Redis 相关知识点

  • 概述
    • 为什么要用缓存
    • 为什么用redis
    • 用redis缓存了哪些东西
    • 单线程redis为什么这么快
  • redis的数据类型和使用场景
  • redis 的过期策略都有哪些?内存淘汰机制都有哪些?手写一下 LRU 代码实现?
  • Redis 的持久化机制是什么?
  • 了解什么是 redis 的雪崩、穿透和击穿?redis 崩溃之后会怎么样?系统该如何应对这种情况?如何处理 redis 的穿透
    • 缓存雪崩
    • 缓存穿透
    • 缓存击穿

参考:
javaguide
CS-NOTES
Redis面试题
缓存夺命连环问

概述

为什么要用缓存

用缓存,主要有两个用途:高性能、高并发。

高性能
假设这么个场景,你有个操作,一个请求过来,吭哧吭哧你各种乱七八糟操作 mysql,半天查出来一个结果,耗时 600ms。但是这个结果可能接下来几个小时都不会变了,或者变了也可以不用立即反馈给用户。那么此时咋办?

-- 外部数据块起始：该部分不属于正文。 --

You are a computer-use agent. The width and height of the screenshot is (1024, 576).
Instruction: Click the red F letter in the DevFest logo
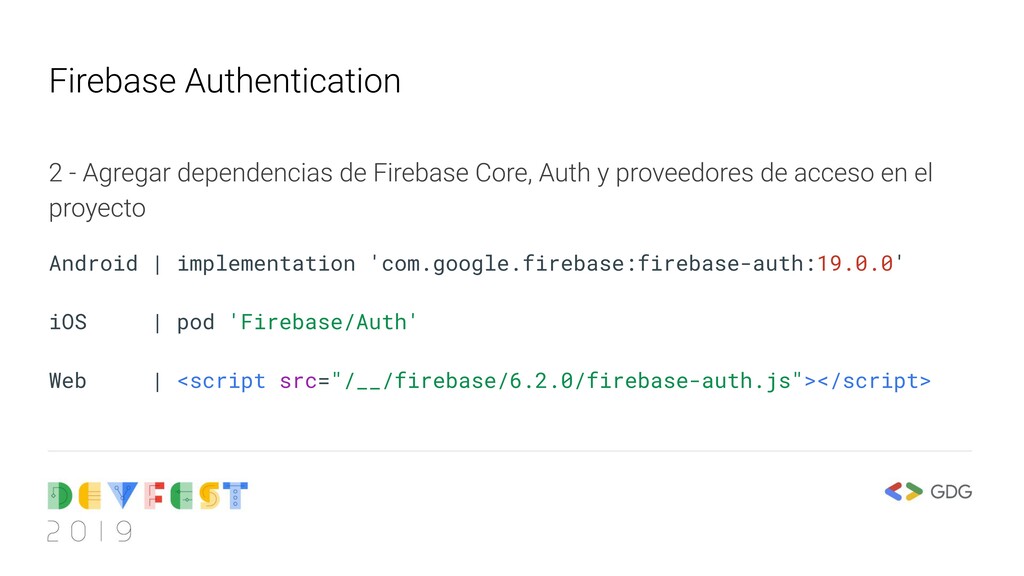tap(154, 496)
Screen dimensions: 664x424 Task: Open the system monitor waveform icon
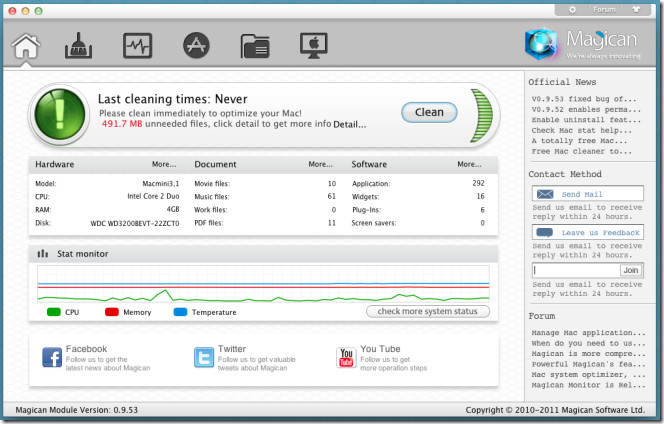pos(137,46)
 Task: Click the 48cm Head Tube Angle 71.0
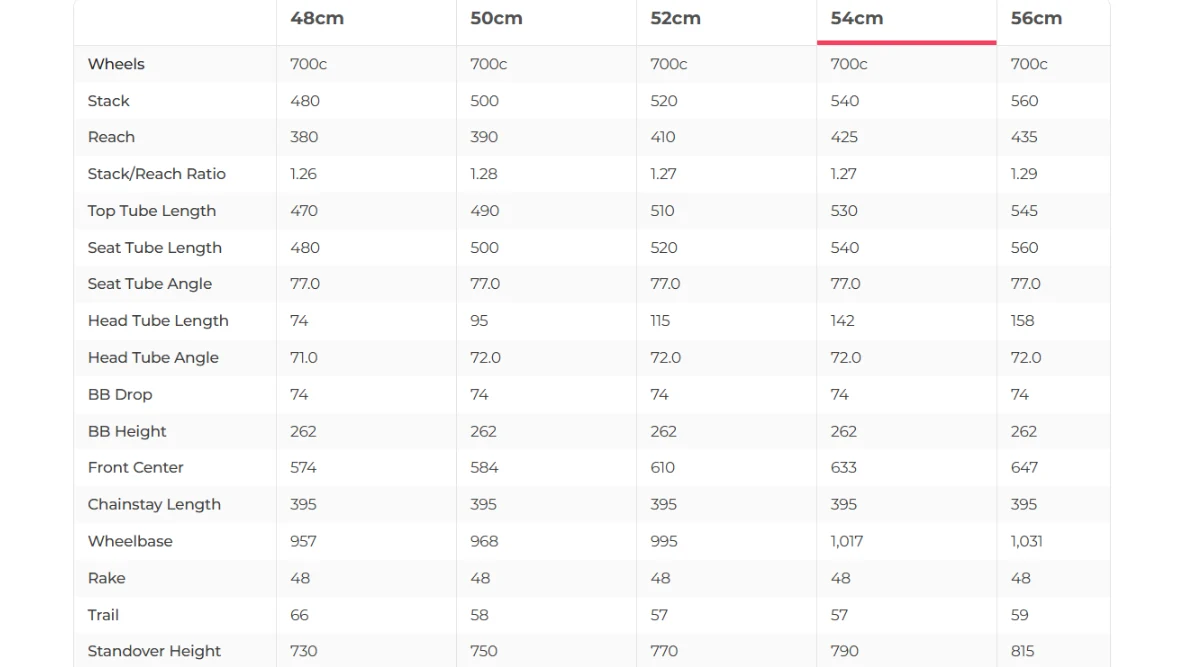303,358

缓存啊,折腾 600ms 查出来的结果,扔缓存里,一个 key 对应一个 value,下次再有人查,别走 mysql 折腾 600ms 了,直接从缓存里,通过一个 key 查出来一个 value,2ms 搞定。性能提升 300 倍。

就是说对于一些需要复杂操作耗时查出来的结果,且确定后面不怎么变化,但是有很多读请求,那么直接将查询出来的结果放在缓存中,后面直接读缓存就好。

高并发
mysql 这么重的数据库,压根儿设计不是让你玩儿高并发的,虽然也可以玩儿,但是天然支持不好。mysql 单机支撑到 2000QPS 也开始容易报警了。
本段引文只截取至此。